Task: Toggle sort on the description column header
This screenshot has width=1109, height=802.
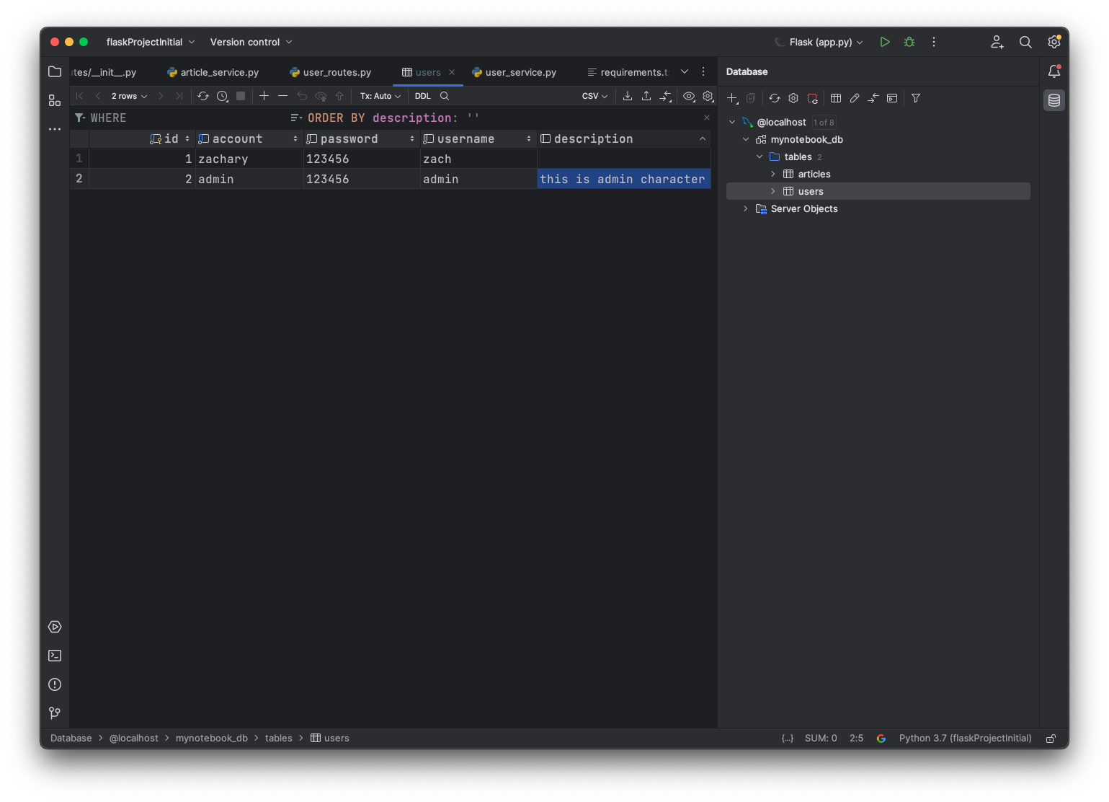Action: (702, 138)
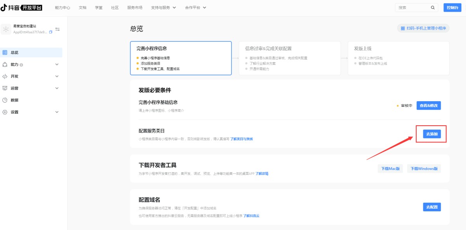Click the Douyin open platform logo
This screenshot has width=466, height=230.
pyautogui.click(x=21, y=7)
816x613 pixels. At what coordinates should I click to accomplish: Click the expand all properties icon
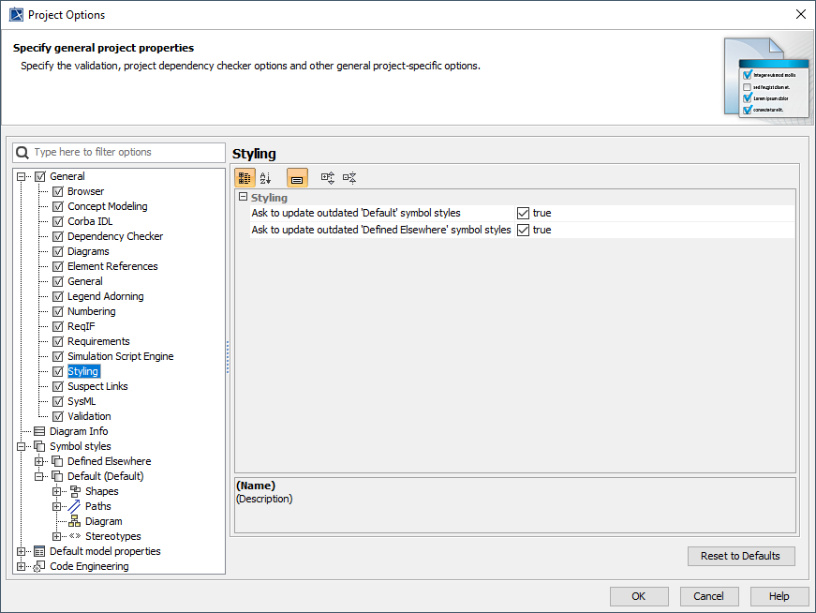click(328, 177)
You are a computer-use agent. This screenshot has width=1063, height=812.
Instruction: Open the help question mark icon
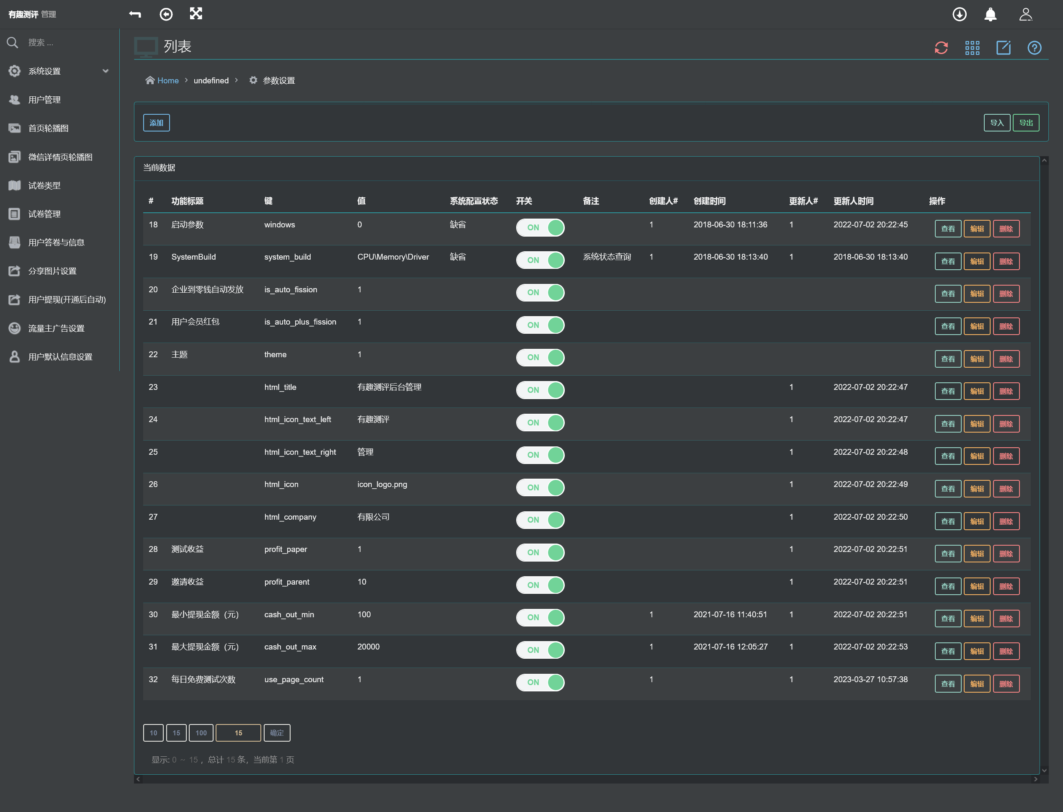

|---|

Travail demandé: Pouvez-vous recopier à l'identique l'ensemble des items ci-dessus, en omettant les images ?

Réponse de l'exercice:
Task: Toggle sort on the description column header
This screenshot has width=1109, height=802.
Action: (702, 138)
Click the Douyin open platform logo
This screenshot has width=466, height=230.
pyautogui.click(x=21, y=7)
816x613 pixels. At what coordinates should I click to accomplish: Click the expand all properties icon
click(328, 177)
You are a computer-use agent. This screenshot has width=1063, height=812.
Instruction: Open the help question mark icon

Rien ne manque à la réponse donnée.